Rebecca had ghost-skin but she had dark straight hair and very dark eyes. She wore many clothes, which she was teaching me to put on for her, so many, such a complication of them, nobody could run or bend or work in them. She only wore what she called English gowns at sea, but now she must find and wear her farthingale for Spain – this meant rousting out the supplies in the hold to find the canvas bag with a great wheel of bone and cane-threaded canvas to make it like a bell. Quite wonderful.
Over the ribs and pillars of her undergarments, she put crimso
n velvet and black satin, most costly and beautiful to look at. Her husband likewise clothed himself in velvet and satin. As the last touch, as we came with the tide into the vast outer harbour of Lisbon, she took out of her casket a small plain gold cross for him and a jewelled one for her, glinting even in the small light of the cabin. Anriques stopped her when she would have passed the chain over his head.
‘No.’
‘Why not?’ she asked.
He did not answer.

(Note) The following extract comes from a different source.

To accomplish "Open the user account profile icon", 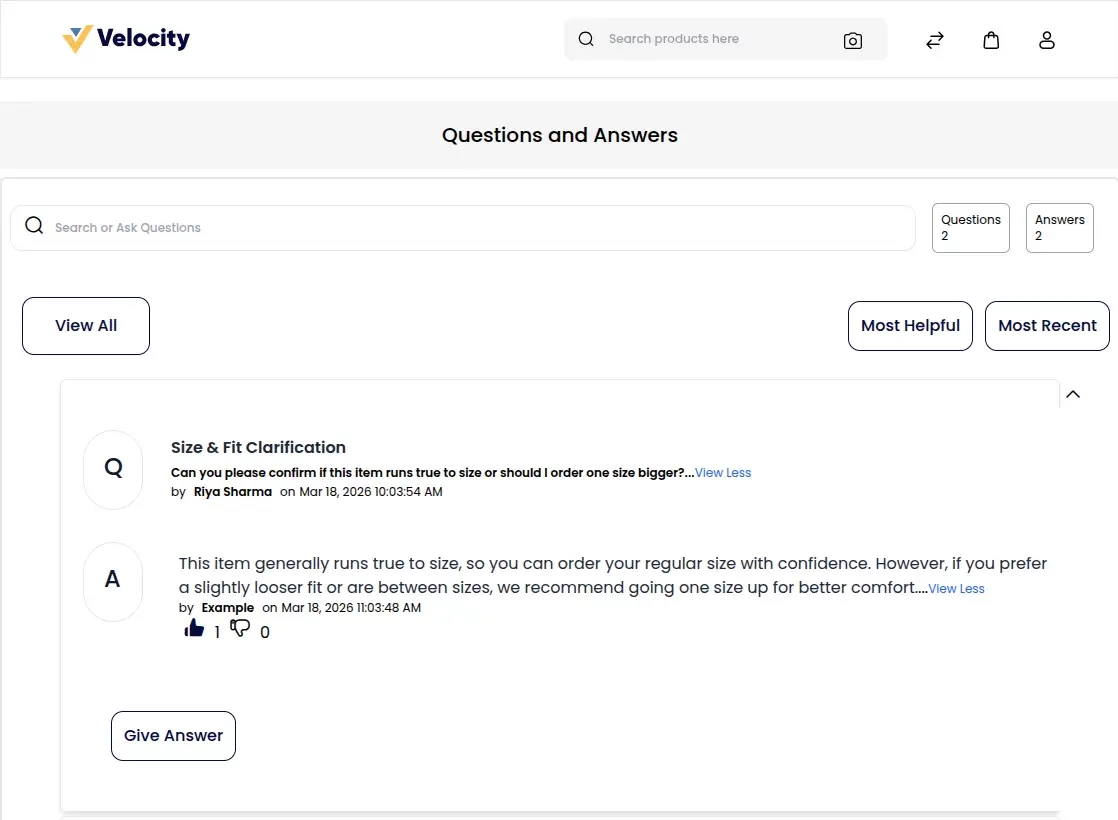I will click(x=1047, y=40).
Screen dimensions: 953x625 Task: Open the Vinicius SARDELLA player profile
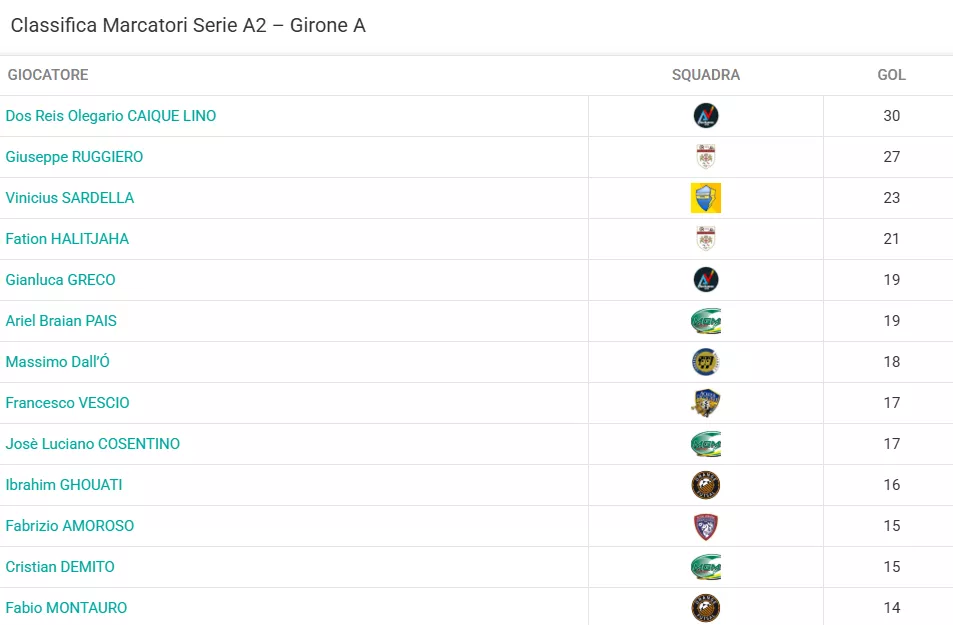[x=70, y=198]
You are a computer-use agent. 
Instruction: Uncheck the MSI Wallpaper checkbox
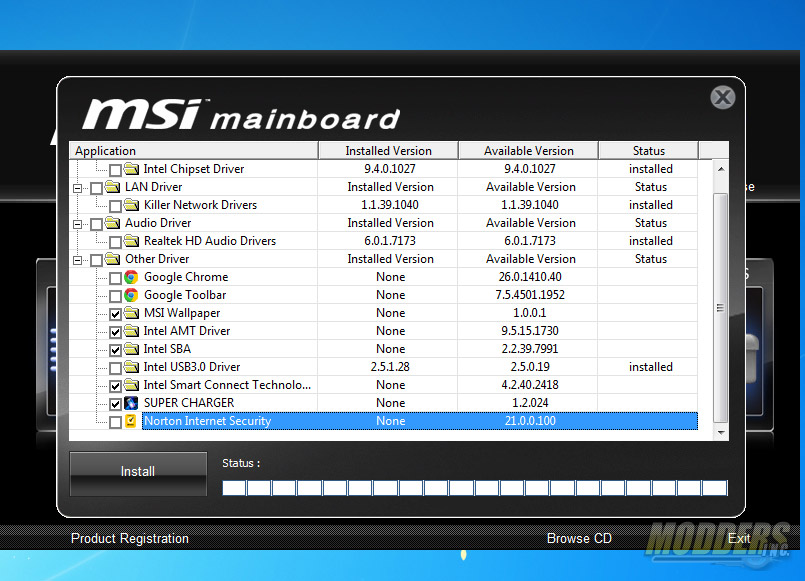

She put her own cross on the table next to his.
‘You wear yours, Rebecca.’
‘My husband, either we both wear a cross or neither of us.’
‘It doesn’t matter for you, it does for me.’
‘As my husband does, so shall I,’ said Rebecca with the defiant submission I have occasionally seen in Kings’ wives. Anriques sighed and put the cross over his head.
‘Take Merula with you.’
‘What? Why?’
She smiled. ‘You have always needed a bodyguard, and she will make a good attendant for you.’
He sighed. ‘Well, she can’t go dressed like that.’
They could not find women’s clothes for me. Certainly Rebecca’s could no more fit me than a child’s. And so they found a suit of men’s clothes, of doublet and hose and two shirts, which had belonged to the man whose jaw my Lady Leopard broke and who died a little after, months ago now. He was my height and my breadth, but they were terribly uncomfortable, with the cloth between my legs chafing my woman’s place and the shoulders too wide and the chest too narrow. Rebecca did some work with needle and thread and a pair of shears, and in the end they pronounced me decent, or nearly, seeing as it was a great sin for a woman to wear men’s clothes. I agreed with them – why should I make myself ugly like a man, when I am made in the holy shape of the Queen Moon? But then, what else could I do, for the hairy ghosts are terrified of skin and so mine must be covered up like theirs.